SIP Tricks: Follow these 3 SIP investment formulas in the mutual funds for better returns.

SIP Tricks: Follow these 3 SIP investment formulas in the mutual funds for better returns.

You will quickly become a millionaire if you understand the SIP in Mutual Funds. Using the unique technique described here, you can invest for 30 years and get a return of more than 10 crores. Follow these three popular mutual fund formulas to do this. Let's learn these equations.

 

When investing in mutual funds using a SIP (Systematic Investment Plan), one thing to keep in mind is that time is an important factor. Despite market volatility, if one still invests a fixed amount each month, his mutual fund's net asset value will continue to rise. That is, you can collect a huge fund in this manner.

 

1. First Formula of Investment.

Balwant, a financial counselor, said that there are unique algorithms for investing in mutual funds. The initial equation is 15*15*15. According to this calculation, a person will have a corpus of roughly Rs. 1.02 crore if they invest Rs. 15,000 each month for 15 years at a 15% return. That means you will become rich quickly with this strategy.

 

2. Second Formula of Investment.

15*15*30 is the second investment formula.

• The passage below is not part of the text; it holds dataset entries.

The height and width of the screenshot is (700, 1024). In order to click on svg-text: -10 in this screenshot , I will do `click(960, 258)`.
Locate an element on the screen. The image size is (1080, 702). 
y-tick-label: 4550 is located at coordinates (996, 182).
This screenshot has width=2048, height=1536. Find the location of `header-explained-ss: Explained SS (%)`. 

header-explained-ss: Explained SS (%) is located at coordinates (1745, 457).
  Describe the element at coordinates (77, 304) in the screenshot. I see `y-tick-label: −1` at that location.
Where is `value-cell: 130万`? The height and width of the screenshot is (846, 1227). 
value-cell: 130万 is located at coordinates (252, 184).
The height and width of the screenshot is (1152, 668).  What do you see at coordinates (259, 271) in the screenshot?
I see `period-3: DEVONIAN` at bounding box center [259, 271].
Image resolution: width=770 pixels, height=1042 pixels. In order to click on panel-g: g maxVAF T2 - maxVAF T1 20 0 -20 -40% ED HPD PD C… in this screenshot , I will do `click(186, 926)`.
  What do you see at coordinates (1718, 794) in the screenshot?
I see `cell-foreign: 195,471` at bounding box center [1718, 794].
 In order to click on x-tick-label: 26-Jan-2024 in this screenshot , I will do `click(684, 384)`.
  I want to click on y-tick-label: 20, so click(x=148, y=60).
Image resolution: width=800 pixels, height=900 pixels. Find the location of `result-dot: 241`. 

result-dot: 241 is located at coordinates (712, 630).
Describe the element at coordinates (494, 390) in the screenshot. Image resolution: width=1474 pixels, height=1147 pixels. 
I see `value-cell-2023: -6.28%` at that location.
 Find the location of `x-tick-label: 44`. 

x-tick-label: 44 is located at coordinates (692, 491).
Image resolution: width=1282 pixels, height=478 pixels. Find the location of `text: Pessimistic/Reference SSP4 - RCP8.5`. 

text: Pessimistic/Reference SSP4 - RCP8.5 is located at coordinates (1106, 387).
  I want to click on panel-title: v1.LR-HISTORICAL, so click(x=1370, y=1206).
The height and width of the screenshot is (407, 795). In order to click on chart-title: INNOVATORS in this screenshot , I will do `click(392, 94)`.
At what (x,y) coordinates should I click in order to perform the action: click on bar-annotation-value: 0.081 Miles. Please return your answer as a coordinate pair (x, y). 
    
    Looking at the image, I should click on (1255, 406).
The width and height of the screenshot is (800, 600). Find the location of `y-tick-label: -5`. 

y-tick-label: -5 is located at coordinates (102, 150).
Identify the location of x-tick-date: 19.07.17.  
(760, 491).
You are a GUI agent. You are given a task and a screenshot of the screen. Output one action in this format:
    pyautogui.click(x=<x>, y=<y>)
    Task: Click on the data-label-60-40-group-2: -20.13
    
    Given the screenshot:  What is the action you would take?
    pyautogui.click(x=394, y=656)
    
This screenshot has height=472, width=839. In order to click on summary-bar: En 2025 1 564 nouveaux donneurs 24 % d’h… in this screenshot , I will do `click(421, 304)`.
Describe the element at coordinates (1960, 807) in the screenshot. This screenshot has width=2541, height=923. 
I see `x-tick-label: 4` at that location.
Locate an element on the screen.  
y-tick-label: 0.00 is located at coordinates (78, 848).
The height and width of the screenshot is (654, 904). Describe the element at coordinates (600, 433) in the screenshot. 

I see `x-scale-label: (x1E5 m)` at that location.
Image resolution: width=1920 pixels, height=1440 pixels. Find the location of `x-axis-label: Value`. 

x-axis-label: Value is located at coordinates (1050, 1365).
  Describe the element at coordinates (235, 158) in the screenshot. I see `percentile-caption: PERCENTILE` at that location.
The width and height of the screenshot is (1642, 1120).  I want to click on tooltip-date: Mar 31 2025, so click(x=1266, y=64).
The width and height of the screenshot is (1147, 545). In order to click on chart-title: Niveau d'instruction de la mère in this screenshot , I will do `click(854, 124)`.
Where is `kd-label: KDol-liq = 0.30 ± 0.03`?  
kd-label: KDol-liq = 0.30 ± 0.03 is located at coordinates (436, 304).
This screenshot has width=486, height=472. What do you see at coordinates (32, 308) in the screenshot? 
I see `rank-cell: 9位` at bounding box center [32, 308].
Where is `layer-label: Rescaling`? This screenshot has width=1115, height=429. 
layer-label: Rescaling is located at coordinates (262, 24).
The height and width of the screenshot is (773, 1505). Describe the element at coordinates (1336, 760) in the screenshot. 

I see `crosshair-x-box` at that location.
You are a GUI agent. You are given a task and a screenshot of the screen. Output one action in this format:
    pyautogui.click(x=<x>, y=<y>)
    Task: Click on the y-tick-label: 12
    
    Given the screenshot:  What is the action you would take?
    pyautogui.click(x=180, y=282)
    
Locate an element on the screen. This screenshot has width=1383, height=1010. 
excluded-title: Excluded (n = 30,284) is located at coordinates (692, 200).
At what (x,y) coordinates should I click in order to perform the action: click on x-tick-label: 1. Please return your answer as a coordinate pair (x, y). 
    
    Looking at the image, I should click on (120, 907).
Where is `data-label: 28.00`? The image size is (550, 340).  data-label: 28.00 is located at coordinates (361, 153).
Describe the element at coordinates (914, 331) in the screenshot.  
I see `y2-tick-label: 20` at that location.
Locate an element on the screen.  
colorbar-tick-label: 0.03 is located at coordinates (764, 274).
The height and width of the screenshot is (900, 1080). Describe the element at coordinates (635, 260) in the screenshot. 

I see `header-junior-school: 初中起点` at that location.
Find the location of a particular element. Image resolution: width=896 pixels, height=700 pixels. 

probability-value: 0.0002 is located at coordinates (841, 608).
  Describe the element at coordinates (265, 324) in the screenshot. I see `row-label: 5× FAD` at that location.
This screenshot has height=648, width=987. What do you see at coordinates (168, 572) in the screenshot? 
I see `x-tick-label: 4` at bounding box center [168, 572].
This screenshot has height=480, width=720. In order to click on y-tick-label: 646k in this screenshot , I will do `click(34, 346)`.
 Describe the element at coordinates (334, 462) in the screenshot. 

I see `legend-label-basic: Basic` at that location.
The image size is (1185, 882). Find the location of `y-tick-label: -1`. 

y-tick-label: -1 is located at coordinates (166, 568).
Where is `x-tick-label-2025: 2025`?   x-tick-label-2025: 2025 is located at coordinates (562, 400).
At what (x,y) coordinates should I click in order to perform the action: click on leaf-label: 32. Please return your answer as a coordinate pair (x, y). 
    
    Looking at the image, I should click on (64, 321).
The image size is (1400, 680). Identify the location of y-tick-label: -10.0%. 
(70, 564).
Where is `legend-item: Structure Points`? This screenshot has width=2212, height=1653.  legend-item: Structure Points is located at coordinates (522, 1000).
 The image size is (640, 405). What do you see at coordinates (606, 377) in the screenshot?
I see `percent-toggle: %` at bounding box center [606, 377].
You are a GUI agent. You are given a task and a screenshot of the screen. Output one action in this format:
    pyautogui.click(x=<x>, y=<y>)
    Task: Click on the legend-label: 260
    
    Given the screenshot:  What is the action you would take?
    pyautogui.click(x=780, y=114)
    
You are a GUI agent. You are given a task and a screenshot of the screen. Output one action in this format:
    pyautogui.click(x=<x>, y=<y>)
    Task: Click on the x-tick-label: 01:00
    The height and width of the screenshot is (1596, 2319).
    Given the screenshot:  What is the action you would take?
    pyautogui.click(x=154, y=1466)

According to this method, a person will get Rs. 10.51 crore if they invest Rs. 15,000 each month for 30 years at a 15% return. He will put in Rs. 54 lahks during this time, and the return will rise to Rs. 9.97 crores.

 

3. A delay of five years can cause a big loss.

It also has a big impact if an investor begins investing when they are 30. But, again, let's use math to understand this.

 

Assume that the person is 30 years old when the investment is first done. For 25 years, the person makes a monthly investment of Rs 5000. Based on an average return of 12 percent, in this case, he receives Rs 84,31,033 in total at maturity. This person will be 55 years old at this time.

 

The full term would have been 30 years if the person had begun SIP investments at the age of 25. The last 10 years' data show that SIPs have provided an average return of 15%. However, if we consider an average return of 12 percent in this case, he will receive a total of Rs 1,52,60,066 when the investment matures.

 

However, if this person had started investing at 25, he would have received Rs. 68 lahks (Rs 68,29,033), which he would not have received if he had begun investing at 30.